### TASK DESCRIPTION
Only the lines from the top of the data through the one with "Viewport: 570px width, 304px height." are to be written out, each exactly as it stands.

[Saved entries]
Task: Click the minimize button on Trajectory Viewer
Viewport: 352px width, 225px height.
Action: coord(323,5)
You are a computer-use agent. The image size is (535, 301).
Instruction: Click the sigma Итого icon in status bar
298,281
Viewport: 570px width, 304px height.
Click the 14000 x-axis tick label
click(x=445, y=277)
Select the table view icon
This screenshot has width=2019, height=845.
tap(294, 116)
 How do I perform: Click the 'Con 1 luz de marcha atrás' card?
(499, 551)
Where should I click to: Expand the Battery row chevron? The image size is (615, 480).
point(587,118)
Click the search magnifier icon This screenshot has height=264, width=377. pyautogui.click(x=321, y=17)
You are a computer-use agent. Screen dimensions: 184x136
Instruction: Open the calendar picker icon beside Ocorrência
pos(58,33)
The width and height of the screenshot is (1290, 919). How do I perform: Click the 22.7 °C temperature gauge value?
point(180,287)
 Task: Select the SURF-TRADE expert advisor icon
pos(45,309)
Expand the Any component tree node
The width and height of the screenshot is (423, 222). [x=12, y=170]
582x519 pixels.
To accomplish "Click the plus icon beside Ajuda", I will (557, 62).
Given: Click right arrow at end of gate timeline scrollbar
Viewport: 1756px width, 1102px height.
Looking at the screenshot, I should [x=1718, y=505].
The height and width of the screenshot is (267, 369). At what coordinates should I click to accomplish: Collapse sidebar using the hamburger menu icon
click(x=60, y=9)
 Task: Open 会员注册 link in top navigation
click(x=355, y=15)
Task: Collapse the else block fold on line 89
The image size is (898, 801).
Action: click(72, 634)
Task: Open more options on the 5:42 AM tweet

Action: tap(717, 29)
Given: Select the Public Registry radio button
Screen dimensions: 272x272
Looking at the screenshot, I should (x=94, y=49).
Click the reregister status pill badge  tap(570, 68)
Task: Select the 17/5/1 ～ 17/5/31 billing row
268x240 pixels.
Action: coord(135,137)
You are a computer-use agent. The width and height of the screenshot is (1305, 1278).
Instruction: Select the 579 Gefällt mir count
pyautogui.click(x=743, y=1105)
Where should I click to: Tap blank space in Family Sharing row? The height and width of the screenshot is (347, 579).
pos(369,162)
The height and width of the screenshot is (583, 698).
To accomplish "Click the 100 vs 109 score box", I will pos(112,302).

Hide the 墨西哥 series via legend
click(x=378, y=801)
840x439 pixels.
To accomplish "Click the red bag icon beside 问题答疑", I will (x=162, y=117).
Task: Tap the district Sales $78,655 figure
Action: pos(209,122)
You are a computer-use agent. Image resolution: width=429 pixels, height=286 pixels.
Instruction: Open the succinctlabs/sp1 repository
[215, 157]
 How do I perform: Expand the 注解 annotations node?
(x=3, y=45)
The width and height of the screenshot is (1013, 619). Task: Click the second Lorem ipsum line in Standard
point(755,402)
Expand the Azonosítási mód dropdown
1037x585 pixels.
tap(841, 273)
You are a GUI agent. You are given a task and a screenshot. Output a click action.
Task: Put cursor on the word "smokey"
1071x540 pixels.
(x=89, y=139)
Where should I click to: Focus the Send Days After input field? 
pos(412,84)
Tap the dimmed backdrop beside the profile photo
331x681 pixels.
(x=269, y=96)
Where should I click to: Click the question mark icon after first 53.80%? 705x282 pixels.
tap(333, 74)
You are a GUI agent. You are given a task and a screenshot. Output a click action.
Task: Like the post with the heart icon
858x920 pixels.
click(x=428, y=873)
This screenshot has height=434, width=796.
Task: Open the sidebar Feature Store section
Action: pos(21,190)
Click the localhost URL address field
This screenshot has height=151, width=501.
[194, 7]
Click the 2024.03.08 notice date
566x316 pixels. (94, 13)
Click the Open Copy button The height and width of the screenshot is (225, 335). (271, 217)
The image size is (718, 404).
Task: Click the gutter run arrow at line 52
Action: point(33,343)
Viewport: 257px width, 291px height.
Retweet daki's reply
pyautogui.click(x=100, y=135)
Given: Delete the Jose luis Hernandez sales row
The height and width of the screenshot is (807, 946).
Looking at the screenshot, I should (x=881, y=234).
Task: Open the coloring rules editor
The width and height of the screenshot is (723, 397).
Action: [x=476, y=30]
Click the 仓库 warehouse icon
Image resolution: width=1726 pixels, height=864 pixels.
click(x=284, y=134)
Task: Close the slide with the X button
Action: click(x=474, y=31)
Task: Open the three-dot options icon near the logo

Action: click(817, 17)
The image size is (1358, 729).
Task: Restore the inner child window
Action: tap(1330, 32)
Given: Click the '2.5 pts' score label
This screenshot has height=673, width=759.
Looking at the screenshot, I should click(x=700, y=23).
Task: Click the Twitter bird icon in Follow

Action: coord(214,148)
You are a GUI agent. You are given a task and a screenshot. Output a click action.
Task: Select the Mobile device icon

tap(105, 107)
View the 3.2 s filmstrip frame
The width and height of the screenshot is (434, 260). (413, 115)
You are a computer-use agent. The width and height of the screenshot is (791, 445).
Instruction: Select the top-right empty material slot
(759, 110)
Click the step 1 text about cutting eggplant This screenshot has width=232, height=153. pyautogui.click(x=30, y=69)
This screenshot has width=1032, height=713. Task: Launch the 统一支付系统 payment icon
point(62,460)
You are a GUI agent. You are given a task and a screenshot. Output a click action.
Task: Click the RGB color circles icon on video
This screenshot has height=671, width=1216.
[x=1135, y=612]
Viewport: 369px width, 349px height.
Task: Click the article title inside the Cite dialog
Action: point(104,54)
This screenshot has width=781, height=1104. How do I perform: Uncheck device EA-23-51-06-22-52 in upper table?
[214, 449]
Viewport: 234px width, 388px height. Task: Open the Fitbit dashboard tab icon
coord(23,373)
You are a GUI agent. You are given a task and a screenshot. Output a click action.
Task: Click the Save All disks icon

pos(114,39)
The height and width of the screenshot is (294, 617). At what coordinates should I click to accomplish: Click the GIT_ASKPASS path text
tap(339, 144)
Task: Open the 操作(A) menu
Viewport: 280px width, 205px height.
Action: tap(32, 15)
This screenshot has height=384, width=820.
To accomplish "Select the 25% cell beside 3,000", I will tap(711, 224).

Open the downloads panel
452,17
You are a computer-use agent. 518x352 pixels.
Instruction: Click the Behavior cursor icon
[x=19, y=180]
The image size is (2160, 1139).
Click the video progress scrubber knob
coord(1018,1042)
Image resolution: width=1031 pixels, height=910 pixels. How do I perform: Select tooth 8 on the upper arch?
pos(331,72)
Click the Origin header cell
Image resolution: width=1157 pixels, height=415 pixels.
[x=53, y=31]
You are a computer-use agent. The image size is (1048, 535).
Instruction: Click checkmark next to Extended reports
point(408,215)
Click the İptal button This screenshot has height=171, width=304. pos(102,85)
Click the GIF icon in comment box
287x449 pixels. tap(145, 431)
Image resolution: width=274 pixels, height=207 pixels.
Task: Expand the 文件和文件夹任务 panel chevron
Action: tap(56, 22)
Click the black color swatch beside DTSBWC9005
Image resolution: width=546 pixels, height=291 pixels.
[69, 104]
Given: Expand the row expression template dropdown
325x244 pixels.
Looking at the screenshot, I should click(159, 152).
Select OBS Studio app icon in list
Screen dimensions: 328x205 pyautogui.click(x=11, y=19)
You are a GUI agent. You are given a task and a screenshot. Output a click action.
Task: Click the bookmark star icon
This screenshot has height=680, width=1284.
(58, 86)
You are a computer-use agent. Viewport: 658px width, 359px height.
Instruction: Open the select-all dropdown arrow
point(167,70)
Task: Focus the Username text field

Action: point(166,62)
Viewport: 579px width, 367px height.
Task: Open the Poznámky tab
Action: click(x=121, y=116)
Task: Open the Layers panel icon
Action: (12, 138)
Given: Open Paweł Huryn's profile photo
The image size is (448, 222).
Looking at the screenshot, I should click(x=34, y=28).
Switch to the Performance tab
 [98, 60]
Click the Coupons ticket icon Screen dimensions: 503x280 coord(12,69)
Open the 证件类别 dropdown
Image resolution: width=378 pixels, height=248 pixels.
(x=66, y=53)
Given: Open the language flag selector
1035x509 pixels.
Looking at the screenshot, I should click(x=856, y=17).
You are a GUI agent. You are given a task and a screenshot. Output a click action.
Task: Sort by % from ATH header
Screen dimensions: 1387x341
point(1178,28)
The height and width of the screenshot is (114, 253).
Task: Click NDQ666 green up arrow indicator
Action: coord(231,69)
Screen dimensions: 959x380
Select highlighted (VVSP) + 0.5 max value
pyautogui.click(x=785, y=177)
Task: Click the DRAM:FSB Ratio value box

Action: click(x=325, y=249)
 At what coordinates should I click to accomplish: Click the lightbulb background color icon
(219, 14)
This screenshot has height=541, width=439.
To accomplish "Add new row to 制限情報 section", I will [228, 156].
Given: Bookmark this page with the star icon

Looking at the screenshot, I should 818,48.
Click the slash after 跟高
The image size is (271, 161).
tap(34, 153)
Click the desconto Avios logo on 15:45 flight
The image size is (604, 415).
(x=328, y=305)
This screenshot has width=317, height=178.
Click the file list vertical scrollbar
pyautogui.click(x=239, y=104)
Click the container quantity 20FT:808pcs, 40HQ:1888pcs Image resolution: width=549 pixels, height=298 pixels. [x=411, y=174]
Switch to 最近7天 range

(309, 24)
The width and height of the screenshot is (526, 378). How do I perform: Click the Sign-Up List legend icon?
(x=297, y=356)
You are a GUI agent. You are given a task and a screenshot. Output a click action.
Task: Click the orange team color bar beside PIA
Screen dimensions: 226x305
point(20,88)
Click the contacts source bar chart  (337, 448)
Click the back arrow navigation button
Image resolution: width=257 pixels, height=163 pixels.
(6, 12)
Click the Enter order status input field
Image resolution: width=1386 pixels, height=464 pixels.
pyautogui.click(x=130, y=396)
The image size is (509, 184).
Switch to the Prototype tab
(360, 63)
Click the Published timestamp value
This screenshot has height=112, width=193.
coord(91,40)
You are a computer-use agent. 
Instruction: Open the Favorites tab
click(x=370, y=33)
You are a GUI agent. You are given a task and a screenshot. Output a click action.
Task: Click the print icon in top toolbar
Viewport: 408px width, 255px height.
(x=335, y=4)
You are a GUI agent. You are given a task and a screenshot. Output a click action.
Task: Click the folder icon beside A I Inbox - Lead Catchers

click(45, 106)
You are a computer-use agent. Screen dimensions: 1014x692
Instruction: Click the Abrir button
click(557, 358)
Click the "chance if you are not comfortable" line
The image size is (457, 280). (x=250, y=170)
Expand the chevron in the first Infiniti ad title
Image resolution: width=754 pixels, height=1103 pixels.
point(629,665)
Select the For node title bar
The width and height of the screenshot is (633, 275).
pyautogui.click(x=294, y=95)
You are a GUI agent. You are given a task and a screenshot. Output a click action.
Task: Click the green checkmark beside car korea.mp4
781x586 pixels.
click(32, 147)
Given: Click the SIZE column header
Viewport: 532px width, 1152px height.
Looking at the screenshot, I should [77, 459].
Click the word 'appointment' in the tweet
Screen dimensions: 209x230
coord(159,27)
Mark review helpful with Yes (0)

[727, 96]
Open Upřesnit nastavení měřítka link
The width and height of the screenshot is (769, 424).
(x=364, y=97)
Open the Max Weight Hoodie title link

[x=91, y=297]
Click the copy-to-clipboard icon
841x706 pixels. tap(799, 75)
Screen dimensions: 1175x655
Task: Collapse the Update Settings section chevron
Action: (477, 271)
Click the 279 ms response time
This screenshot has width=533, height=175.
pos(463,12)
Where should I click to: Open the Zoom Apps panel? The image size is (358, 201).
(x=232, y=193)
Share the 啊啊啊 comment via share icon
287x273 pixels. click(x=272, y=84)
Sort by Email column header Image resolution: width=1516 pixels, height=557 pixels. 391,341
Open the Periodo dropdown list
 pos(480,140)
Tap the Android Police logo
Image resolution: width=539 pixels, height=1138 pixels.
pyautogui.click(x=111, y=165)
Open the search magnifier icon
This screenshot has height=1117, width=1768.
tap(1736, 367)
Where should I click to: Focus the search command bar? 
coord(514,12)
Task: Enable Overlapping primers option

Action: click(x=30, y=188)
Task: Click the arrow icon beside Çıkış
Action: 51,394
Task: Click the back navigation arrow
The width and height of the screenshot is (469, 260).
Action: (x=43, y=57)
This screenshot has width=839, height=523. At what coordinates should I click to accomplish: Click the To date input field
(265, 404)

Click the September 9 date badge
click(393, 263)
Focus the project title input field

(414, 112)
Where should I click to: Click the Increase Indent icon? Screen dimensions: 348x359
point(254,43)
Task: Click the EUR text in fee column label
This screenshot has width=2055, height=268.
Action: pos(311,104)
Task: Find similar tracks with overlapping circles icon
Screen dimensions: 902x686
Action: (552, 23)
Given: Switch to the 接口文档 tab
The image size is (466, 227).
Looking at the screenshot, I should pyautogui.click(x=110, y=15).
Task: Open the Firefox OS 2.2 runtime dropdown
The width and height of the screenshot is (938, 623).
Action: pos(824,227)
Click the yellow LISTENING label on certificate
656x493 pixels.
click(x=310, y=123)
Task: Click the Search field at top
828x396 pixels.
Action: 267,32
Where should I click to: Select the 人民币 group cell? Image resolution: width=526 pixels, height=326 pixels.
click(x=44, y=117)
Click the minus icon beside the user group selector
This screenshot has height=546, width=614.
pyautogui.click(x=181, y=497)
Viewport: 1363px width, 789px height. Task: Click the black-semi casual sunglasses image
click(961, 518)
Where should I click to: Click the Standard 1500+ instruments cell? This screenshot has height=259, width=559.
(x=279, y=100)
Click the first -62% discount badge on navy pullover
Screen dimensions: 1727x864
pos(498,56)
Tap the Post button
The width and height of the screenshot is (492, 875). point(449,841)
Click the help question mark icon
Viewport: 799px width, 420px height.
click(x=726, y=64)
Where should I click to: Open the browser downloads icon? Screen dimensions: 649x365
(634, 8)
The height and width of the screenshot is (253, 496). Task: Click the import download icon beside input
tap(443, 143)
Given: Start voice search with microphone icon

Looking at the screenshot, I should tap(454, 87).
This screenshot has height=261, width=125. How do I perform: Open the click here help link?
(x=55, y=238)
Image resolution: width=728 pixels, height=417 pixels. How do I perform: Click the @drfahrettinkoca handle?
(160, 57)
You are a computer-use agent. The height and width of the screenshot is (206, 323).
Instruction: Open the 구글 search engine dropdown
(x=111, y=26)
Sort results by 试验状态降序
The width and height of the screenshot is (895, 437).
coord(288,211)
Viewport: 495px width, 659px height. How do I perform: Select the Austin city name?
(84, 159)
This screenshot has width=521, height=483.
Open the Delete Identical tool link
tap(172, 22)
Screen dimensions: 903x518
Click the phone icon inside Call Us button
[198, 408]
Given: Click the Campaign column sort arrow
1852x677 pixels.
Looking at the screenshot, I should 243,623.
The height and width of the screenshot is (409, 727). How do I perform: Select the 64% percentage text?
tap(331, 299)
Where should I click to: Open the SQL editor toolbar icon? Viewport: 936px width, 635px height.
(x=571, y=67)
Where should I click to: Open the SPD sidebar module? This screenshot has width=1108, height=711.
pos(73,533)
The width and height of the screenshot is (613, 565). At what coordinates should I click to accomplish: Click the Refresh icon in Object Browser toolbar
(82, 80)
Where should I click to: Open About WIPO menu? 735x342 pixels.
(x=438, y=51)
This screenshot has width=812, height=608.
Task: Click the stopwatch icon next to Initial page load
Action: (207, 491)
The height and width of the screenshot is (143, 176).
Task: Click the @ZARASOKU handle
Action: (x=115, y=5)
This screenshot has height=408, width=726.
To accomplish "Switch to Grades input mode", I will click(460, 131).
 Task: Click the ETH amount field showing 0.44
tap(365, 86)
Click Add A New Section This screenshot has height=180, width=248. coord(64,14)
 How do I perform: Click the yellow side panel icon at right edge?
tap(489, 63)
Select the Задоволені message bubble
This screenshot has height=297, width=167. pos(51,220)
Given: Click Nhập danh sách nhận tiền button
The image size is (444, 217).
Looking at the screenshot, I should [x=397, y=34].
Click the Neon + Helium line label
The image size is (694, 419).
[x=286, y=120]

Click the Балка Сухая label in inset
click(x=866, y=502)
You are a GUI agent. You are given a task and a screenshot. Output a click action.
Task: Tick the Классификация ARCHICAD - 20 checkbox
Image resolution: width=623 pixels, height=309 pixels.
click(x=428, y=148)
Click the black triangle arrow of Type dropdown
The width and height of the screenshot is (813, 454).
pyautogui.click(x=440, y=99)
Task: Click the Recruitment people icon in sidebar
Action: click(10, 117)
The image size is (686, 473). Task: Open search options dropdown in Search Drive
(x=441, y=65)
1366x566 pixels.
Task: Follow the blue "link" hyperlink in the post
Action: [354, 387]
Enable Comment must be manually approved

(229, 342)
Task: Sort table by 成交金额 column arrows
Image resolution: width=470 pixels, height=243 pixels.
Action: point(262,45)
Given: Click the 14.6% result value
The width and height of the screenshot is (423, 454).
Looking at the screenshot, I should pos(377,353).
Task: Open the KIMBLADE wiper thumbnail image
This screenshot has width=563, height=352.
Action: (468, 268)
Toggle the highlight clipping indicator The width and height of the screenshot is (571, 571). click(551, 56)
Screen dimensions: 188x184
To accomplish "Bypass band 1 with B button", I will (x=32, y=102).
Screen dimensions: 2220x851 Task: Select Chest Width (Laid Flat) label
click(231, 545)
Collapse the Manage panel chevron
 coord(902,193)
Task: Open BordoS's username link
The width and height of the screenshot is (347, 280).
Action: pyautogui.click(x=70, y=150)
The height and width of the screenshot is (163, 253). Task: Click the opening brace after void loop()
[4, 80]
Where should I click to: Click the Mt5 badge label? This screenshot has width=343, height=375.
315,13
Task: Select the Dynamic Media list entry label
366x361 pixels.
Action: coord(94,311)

### TASK SOLUTION
Task: Click the minimize button on Trajectory Viewer
Viewport: 352px width, 225px height.
Action: coord(323,5)
You are a computer-use agent. The image size is (535, 301).
Instruction: Click the sigma Итого icon in status bar
298,281
Viewport: 570px width, 304px height.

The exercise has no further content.